Avantage appréciable pour un fabricant de dictionnaire, Conrart connaissait la langue mieux que personne. Le Père Bouhours, le Jésuite grammairien, proclamait, dans ses Entretiens d’Ariste, qui eurent une si grande vogue : « Il serait à souhaiter que nous eussions les lettres du secrétaire de l’Académie, car il ne sort rien de ses mains qui ne soit fini, et il y a, dans tout ce qu’il fait, un certain air d’honnête homme qui me plaît infiniment. » Le bon sens de cet « honnête homme » s’aiguisait parfois de malice ; Conrart écrivit des vers finement satiriques, par exemple cette épigramme, que La Fontaine avait certainement lue avant de composer La Fille :

Au-dessous de vingt ans, la fille, en priant Dieu,
Dit : « Donne-moi, Seigneur, un mari de bon lieu ;
Qu’il soit doux, opulent, libéral, agréable. »
※
### Objectif A
Dans l'extrait sur Conrart, dans quel ouvrage le Père Bouhours fait-il l'éloge du secrétaire de l'Académie ?

### Entrées fournies
※
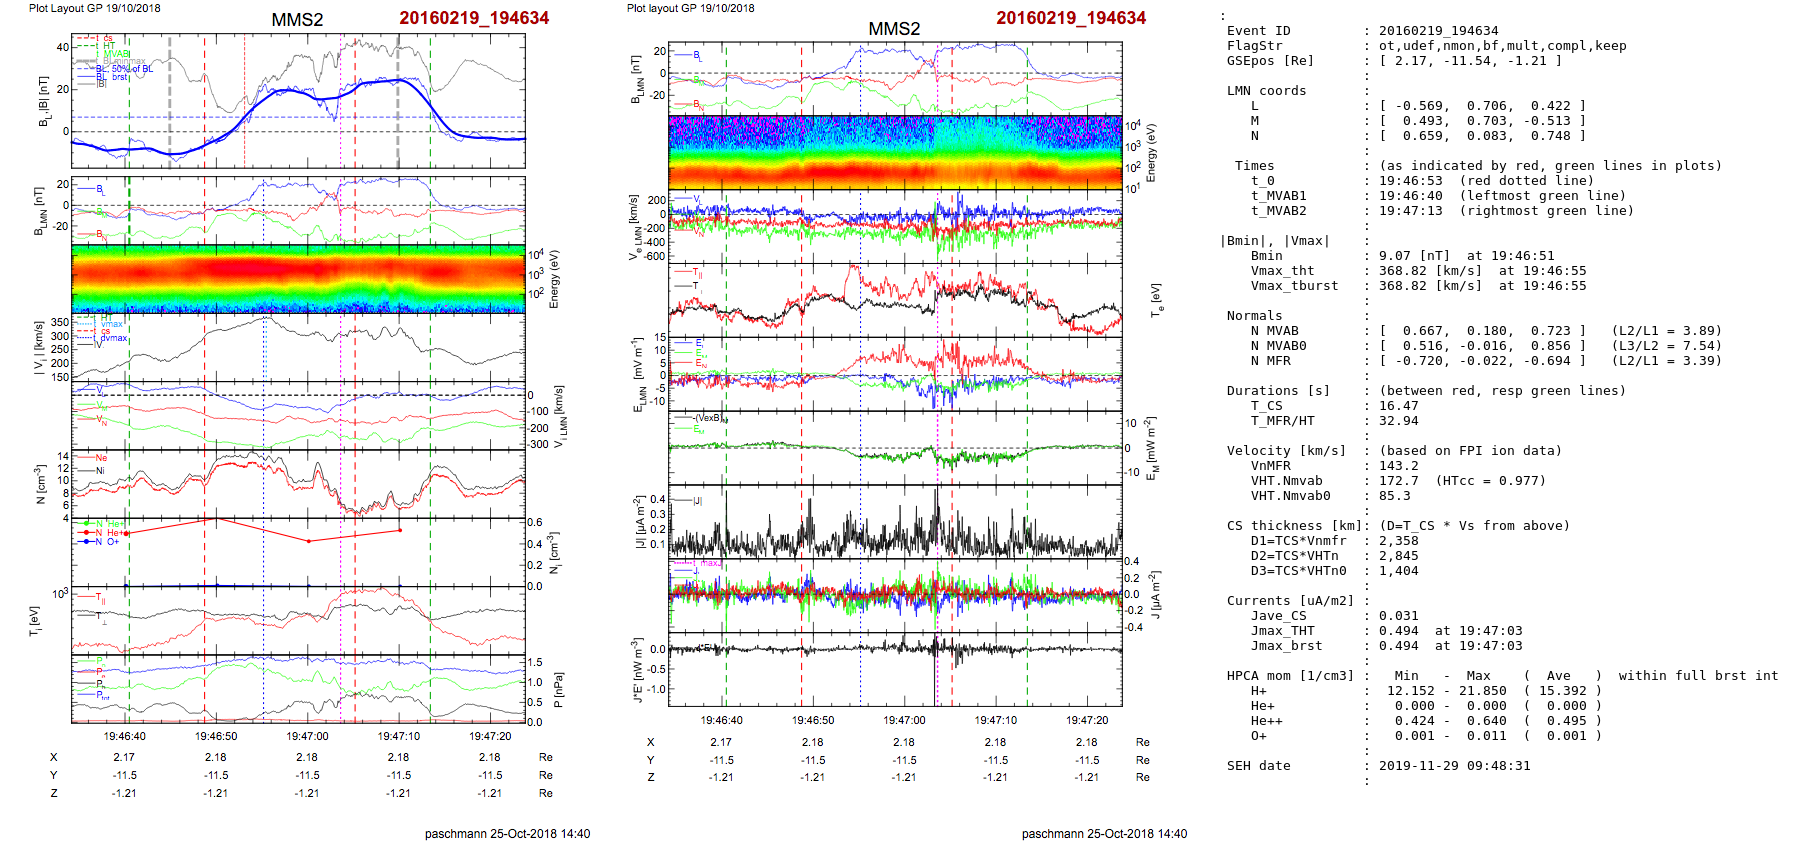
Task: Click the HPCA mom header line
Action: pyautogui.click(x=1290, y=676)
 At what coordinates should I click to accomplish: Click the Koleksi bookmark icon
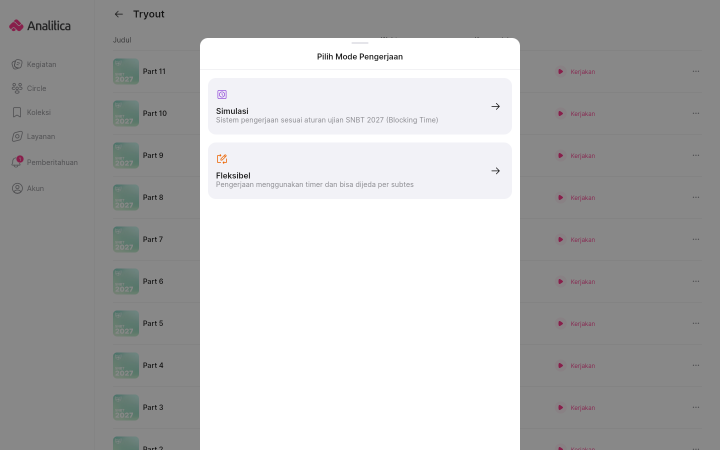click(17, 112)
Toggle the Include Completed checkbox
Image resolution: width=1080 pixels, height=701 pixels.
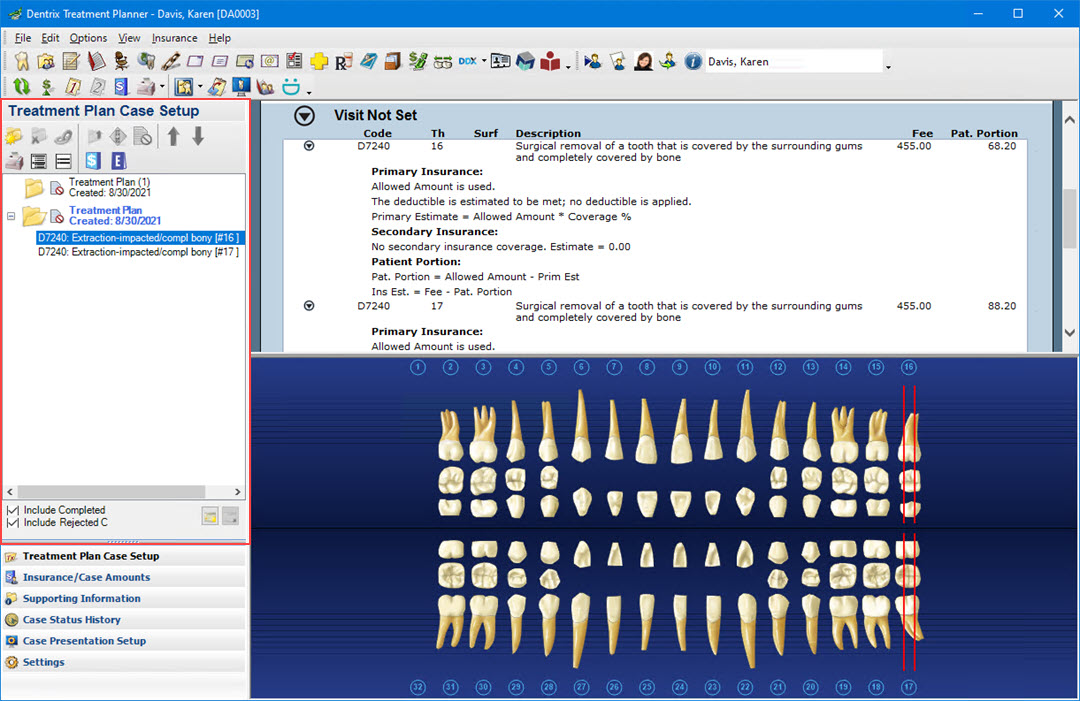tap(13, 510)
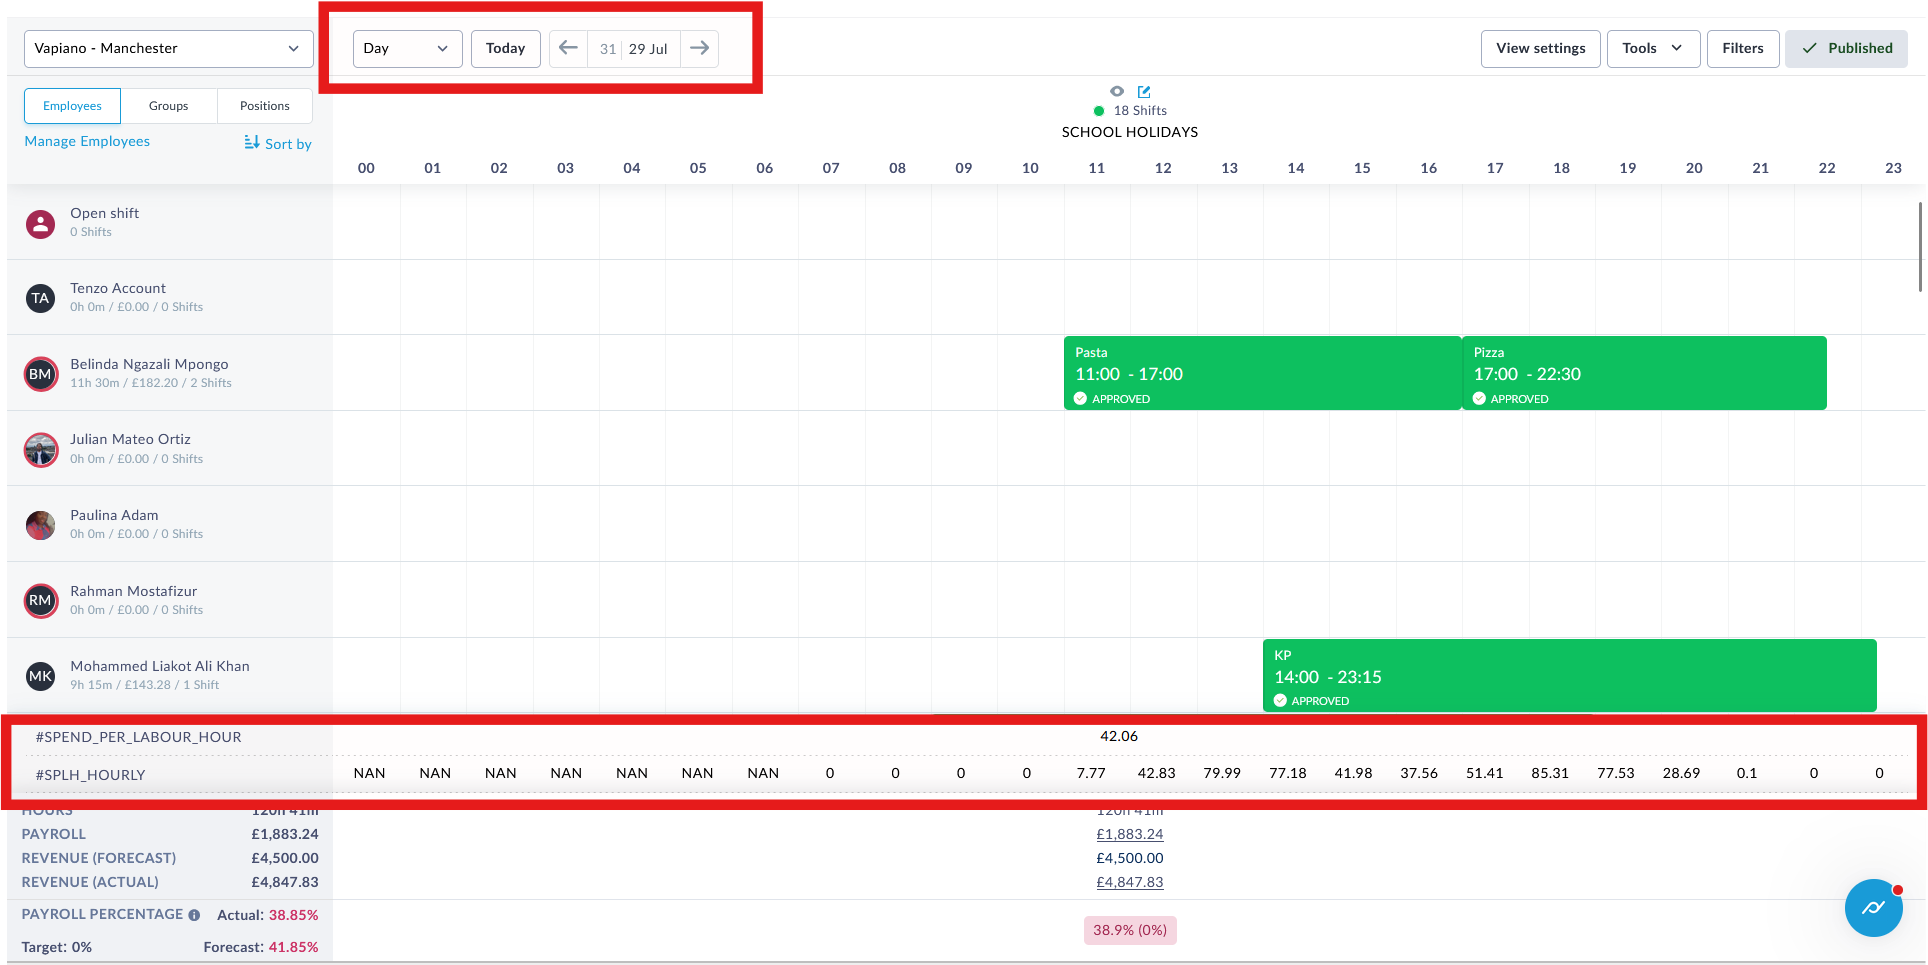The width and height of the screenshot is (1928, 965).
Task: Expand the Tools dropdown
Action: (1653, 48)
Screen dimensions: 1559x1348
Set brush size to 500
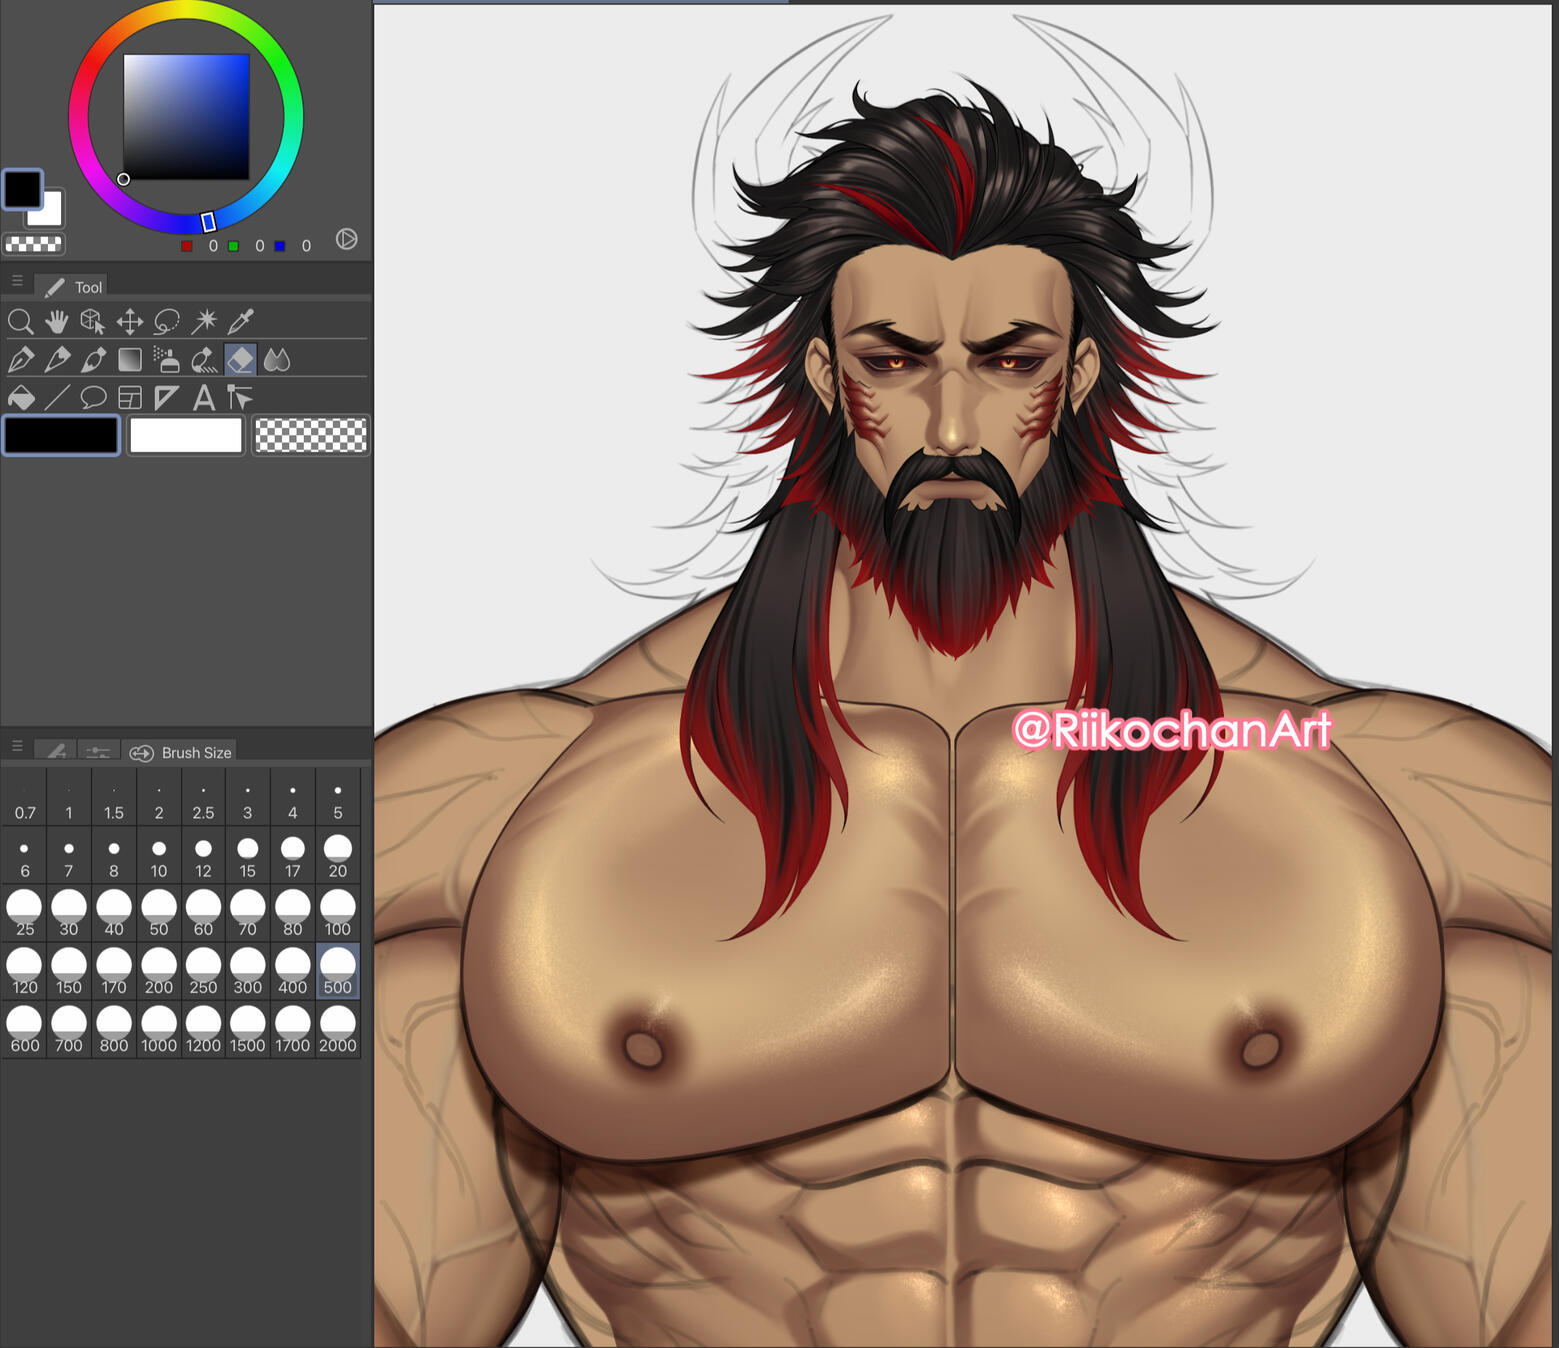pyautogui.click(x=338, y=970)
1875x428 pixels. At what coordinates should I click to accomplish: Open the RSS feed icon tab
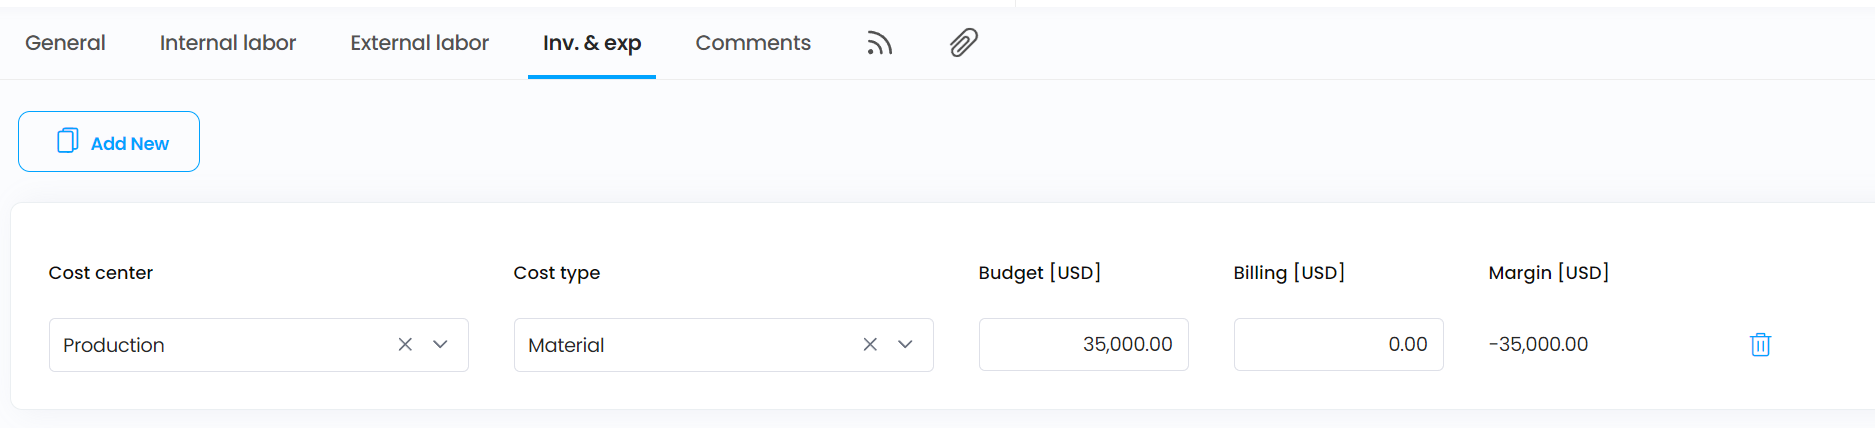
※
### Objectif B
Pouvez-vous présenter en liste JSON de chaînes tout ce qui va, dans le listing, de la ligne contenant « At what coordinates should I click to accomplish: Click » jusqu'à celle contenant « Action: (1653, 48) », bornes comprises ? Une chaîne par ligne, sans les lignes vides et sans les images.

### Solution complète A
Dans ses Entretiens d'Ariste.

### Solution complète B
[
  " At what coordinates should I click to accomplish: Click the Koleksi bookmark icon",
  "click(17, 112)",
  "Toggle the Include Completed checkbox",
  "Image resolution: width=1080 pixels, height=701 pixels.",
  "tap(13, 510)",
  "The width and height of the screenshot is (1928, 965).",
  "Task: Expand the Tools dropdown",
  "Action: (1653, 48)"
]